start

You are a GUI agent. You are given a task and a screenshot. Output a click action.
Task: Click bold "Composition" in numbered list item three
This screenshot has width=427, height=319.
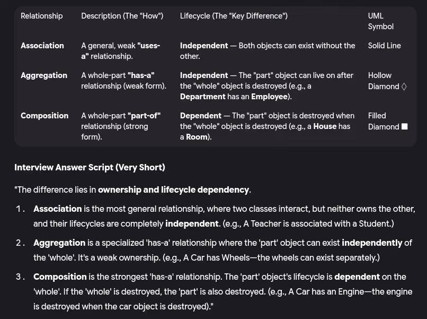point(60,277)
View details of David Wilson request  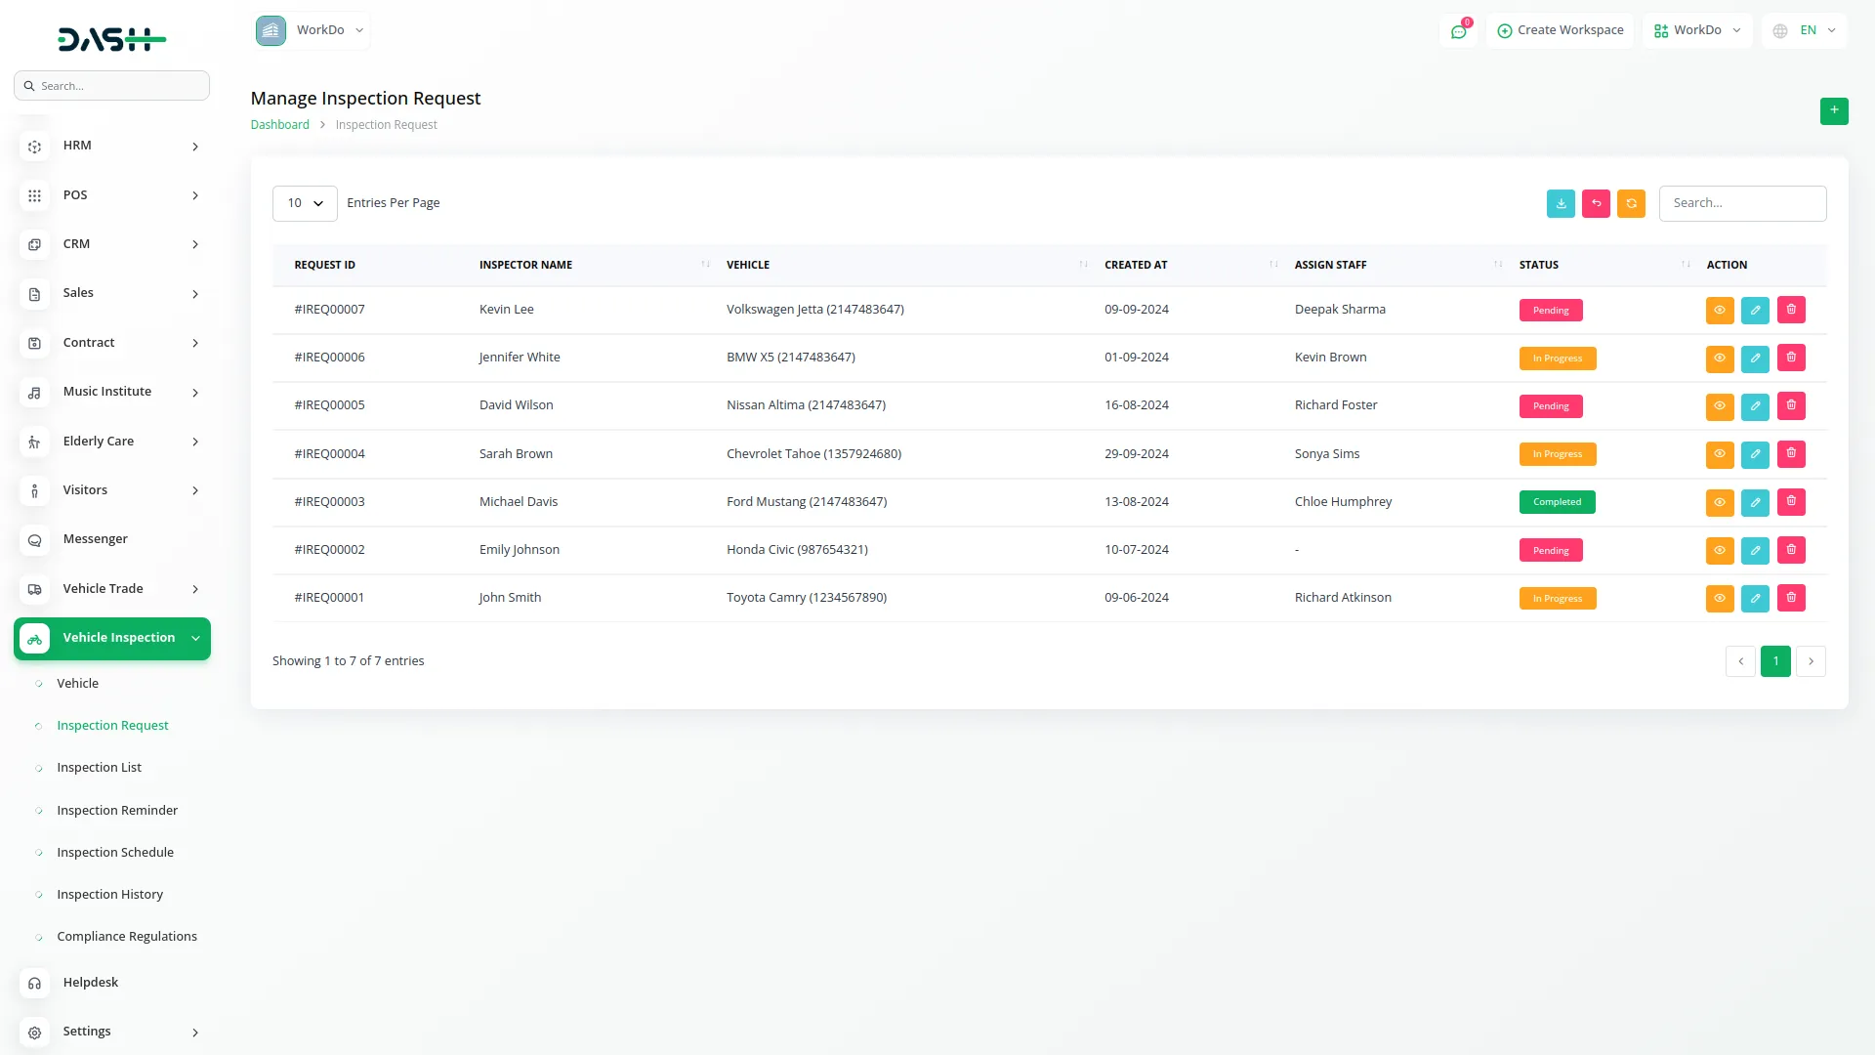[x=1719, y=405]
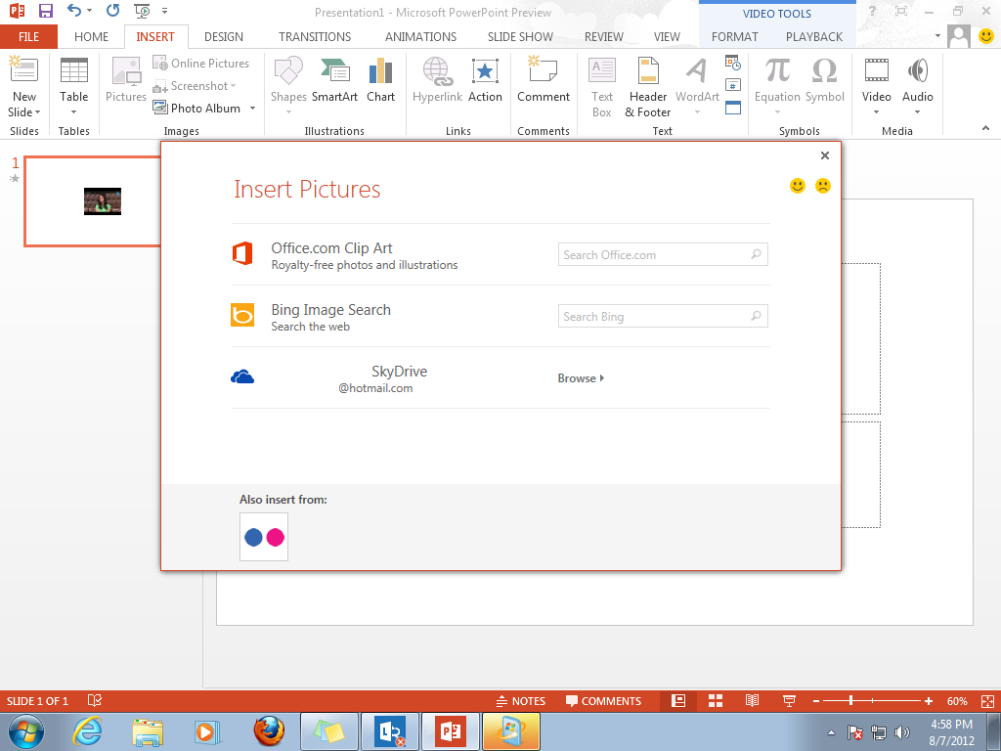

end

▶ [THE EXERCISE]: Pull out each line of the records that contains the word "screenshot", treating uppercase and lowercase letters as different.

▶ [RIGHT ANSWER]:
You are a GUI agent. You are given a task and a screenshot. Output a click action.
This screenshot has width=427, height=319.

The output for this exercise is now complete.